By Stephen Kirkland and Rita Nazareth - Nov 8, 2011 9:30 PM GMT+0700
U.S. equities gained and European stocks halted a two-day slump as Italian lawmakers prepare to vote on Prime Minister Silvio Berlusconi’s budget. Commodities advanced for a fifth day, led by energy.
The Standard & Poor’s 500 added 0.3 percent at 9:30 a.m. in New York and the Stoxx Europe 600 Index climbed 1.7 percent. The S&P GSCI index of 24 commodities increased 0.8 percent as New York oil jumped to a three-month high. The German 10-year bund yield rose six basis points, gaining for the first day in three, while Italy’s yield retreated from a euro-era record.
The vote in Rome today will test Berlusconi’s majority in parliament, while Greece moved closer to agreement on naming the head of a unity government to secure a resumption of international aid. The European Central Bank’s Juergen Stark said yesterday the debt crisis will be controlled within two years and Germany’s Federal Statistics Office reported an unexpected increase in exports today.
“How many times do you bury the dead?” Stanley Nabi, New York-based vice chairman of Silvercrest Asset Management Group, which oversees more than $10 billion, said in a telephone interview. “We’ve been looking at this European crisis for a while, you get used to the problem and there’s a temporary accommodation. The market’s feeling a sense of relief about Italy. There’s a sense that they are finally trying to get their act together.”
Earnings Results
The S&P 500 rebounded for a second day after falling 2.5 percent last week, its firstly weekly retreat since September. Priceline.com Inc., the biggest U.S. online travel agency by stock market value, gained after saying fourth-quarter sales will rise 27 percent to 32 percent from a year earlier.
More than six shares advanced for every one that declined in the Stoxx 600, helping the gauge rebound from a two-day, 1.6 percent loss. Vodafone Group Plc (VOD), the world’s largest mobile- phone operator, gained 3.1 percent, the most since September after boosting its full-year earnings forecast. Marks & Spencer, the U.K.’s largest clothing retailer, climbed 2 percent after saying expenses will rise less than earlier predicted. Lloyds Banking Group Plc and Societe Generale SA rallied more than 7 percent after also reporting results.

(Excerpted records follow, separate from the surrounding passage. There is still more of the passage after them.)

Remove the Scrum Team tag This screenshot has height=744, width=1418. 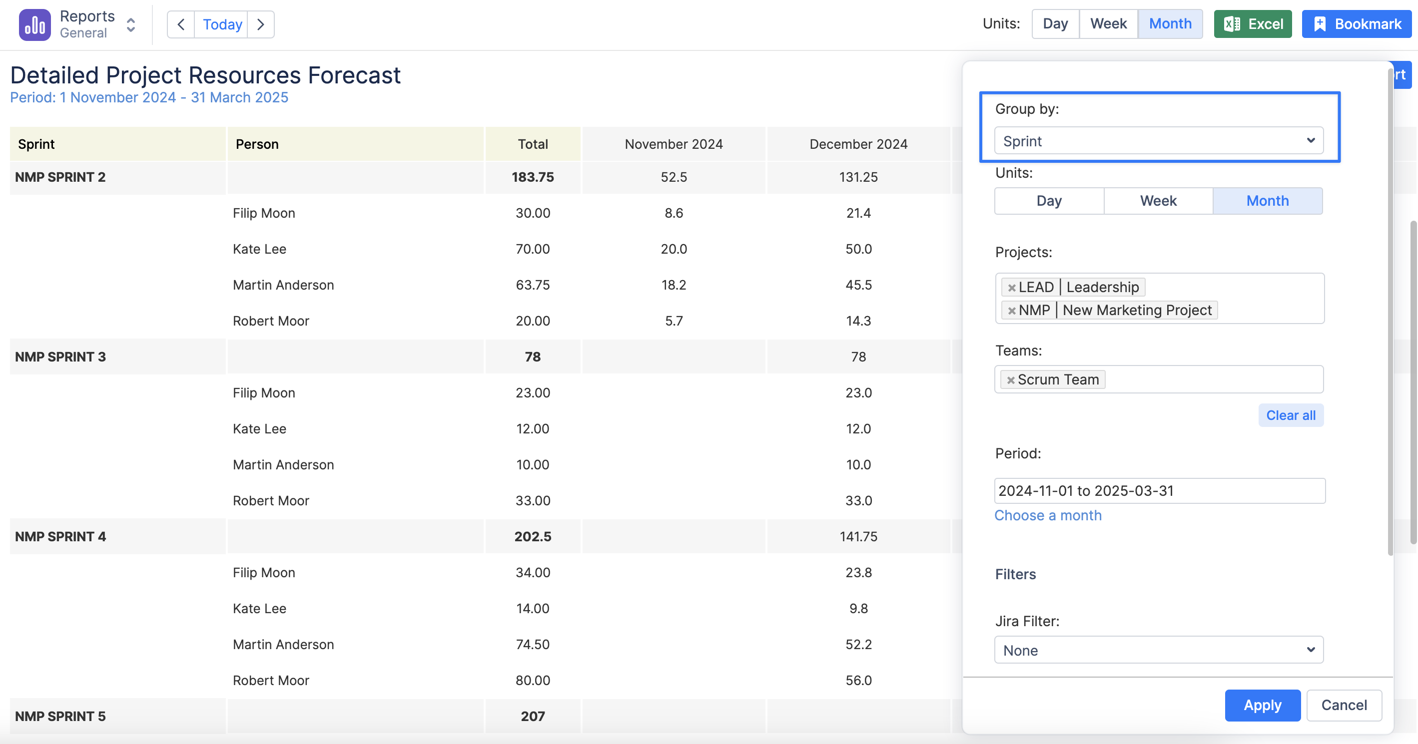pos(1011,380)
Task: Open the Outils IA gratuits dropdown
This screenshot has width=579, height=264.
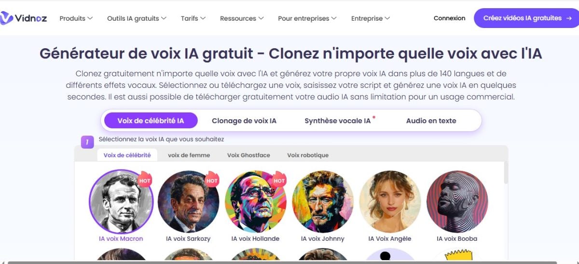Action: [137, 18]
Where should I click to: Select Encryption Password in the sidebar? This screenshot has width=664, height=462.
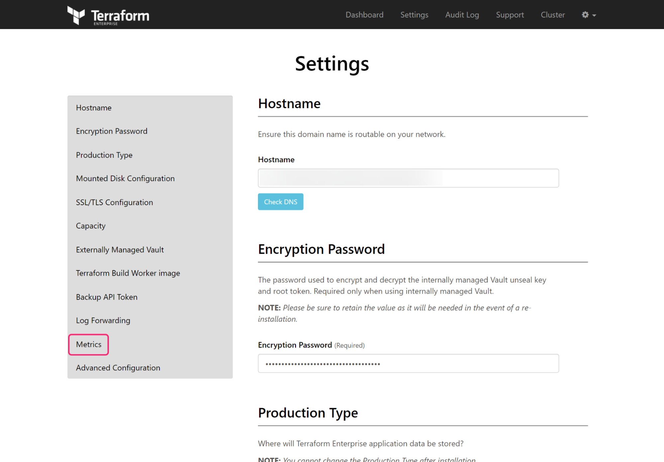pos(112,131)
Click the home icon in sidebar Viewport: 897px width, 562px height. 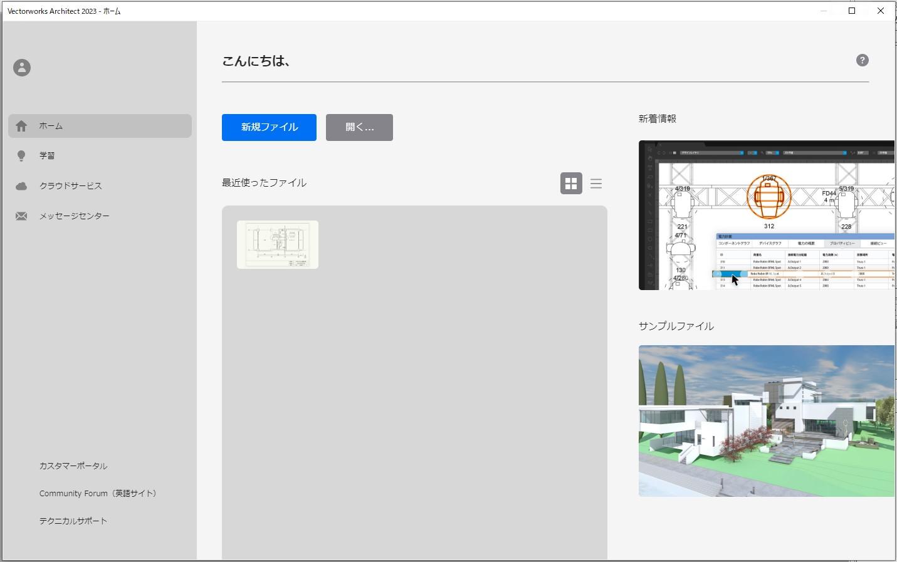point(21,126)
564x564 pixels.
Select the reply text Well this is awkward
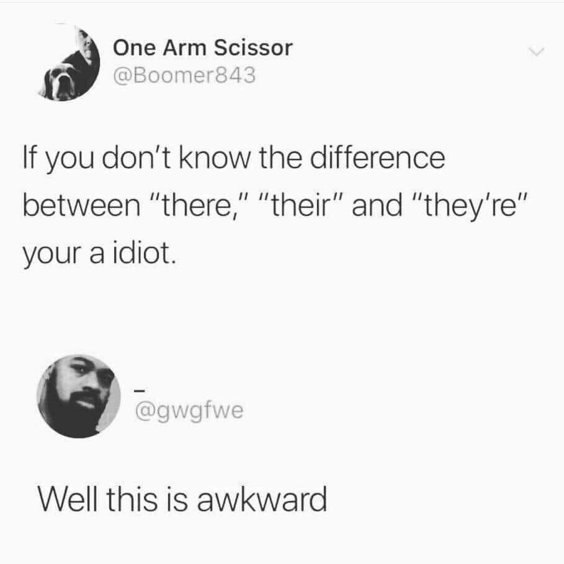[x=182, y=499]

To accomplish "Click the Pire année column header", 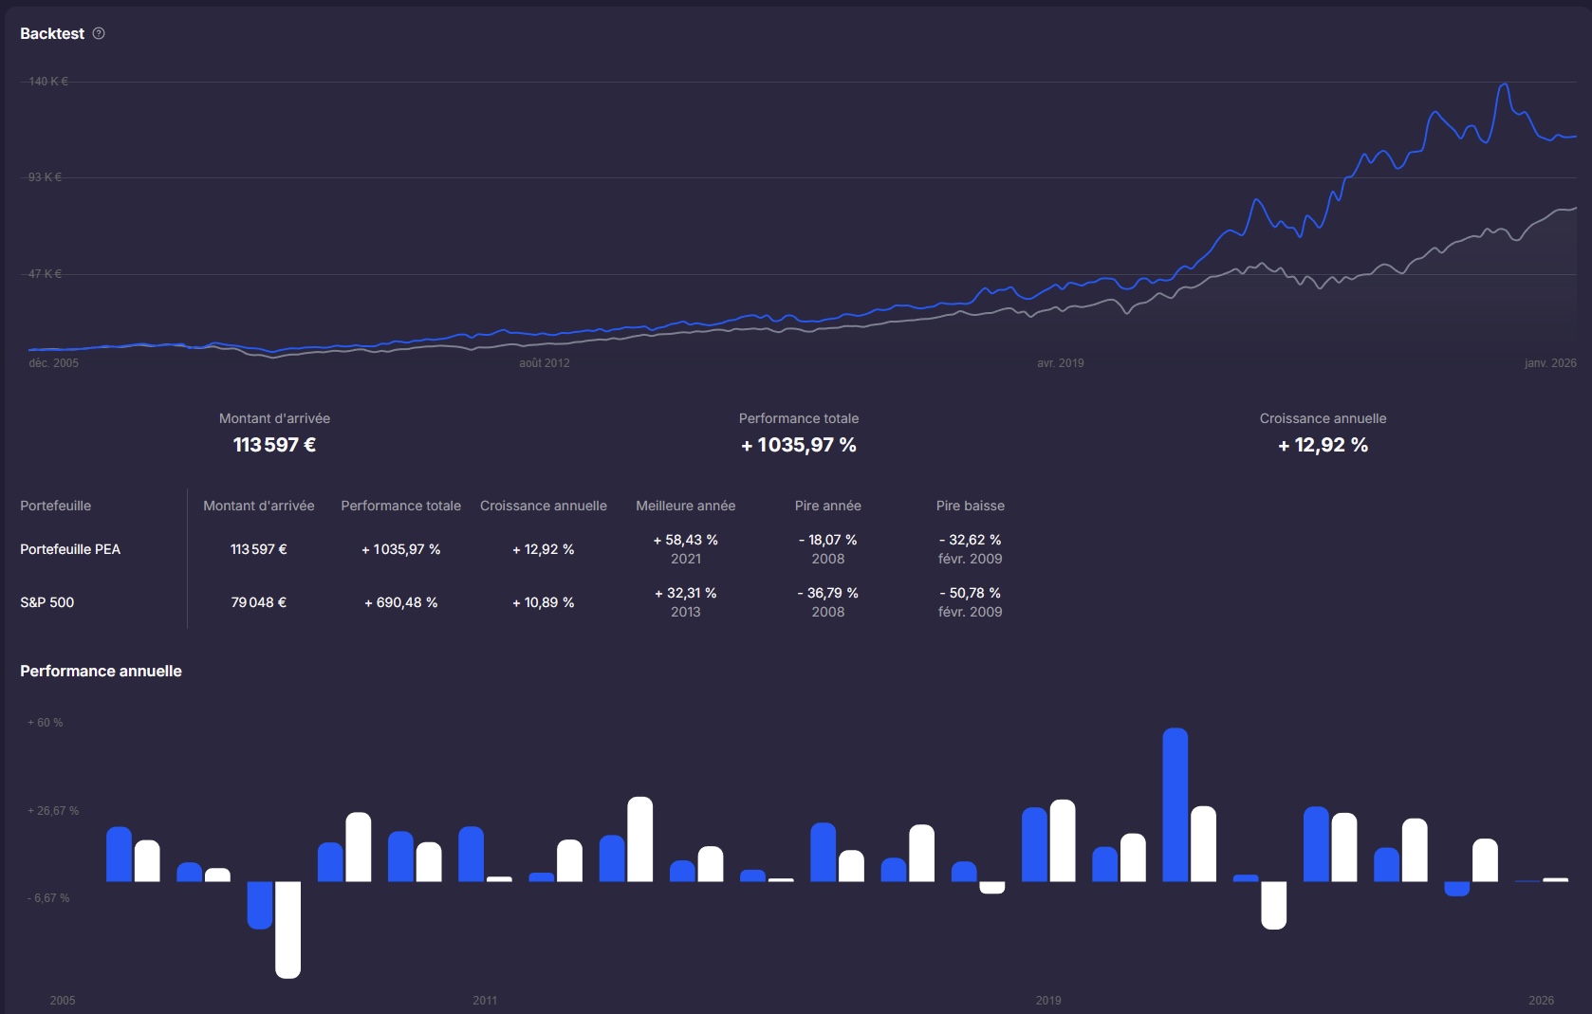I will pos(827,506).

SocGen, France’s second-largest bank, said net income dropped 31 percent to 622 million euros, hurt by a writedown of Greek government debt and lower trading revenue. The shares rose as the company accelerated the reduction of its balance sheet and decreased U.S. dollar financing needs.
The Dutch 10-year yield increased three basis points to 2.26 percent as the Netherlands sold 1.99 billion euros, compared with a maximum target of 2.5 billion euros, of July 2021 bonds. The Italian 10-year yield fell two basis points to 6.63 percent after rising to 6.74 percent, the most since before the euro was introduced in 1999.
Bond Risk
The cost of insuring sovereign debt fell for a second day, with the Markit iTraxx SovX Western Europe Index of credit- default swaps on 15 governments dropping four basis points to a mid-price of 322.
The yield on the 10-year U.S. Treasury note was little changed at 2.04 percent. The government auctions $32 billion of three-year notes, the first of three sales this week totaling $72 billion.
The pound strengthened against most of its 16 major peers monitored by Bloomberg after a report showed U.K. manufacturing production rose for the first time in four months in September, led by transport equipment and metals.
New York oil climbed as much as 1.4 percent to $96.87 a barrel, the highest since Aug. 1, on shrinking crude stockpiles in the U.S. Copper climbed for the first day in three as stockpiles in warehouses monitored by the London Metal Exchange fell to an eight-month low.
The MSCI Emerging Markets Index increased 0.2 percent, after falling 0.5 percent. The benchmark BUX Index in Budapest advanced 1.1 percent, and Poland’s WIG20 gained 1.2 percent. South Korean chipmakers including Samsung Electronics Co. retreated as prices for dynamic random access memory declined for a fourth day.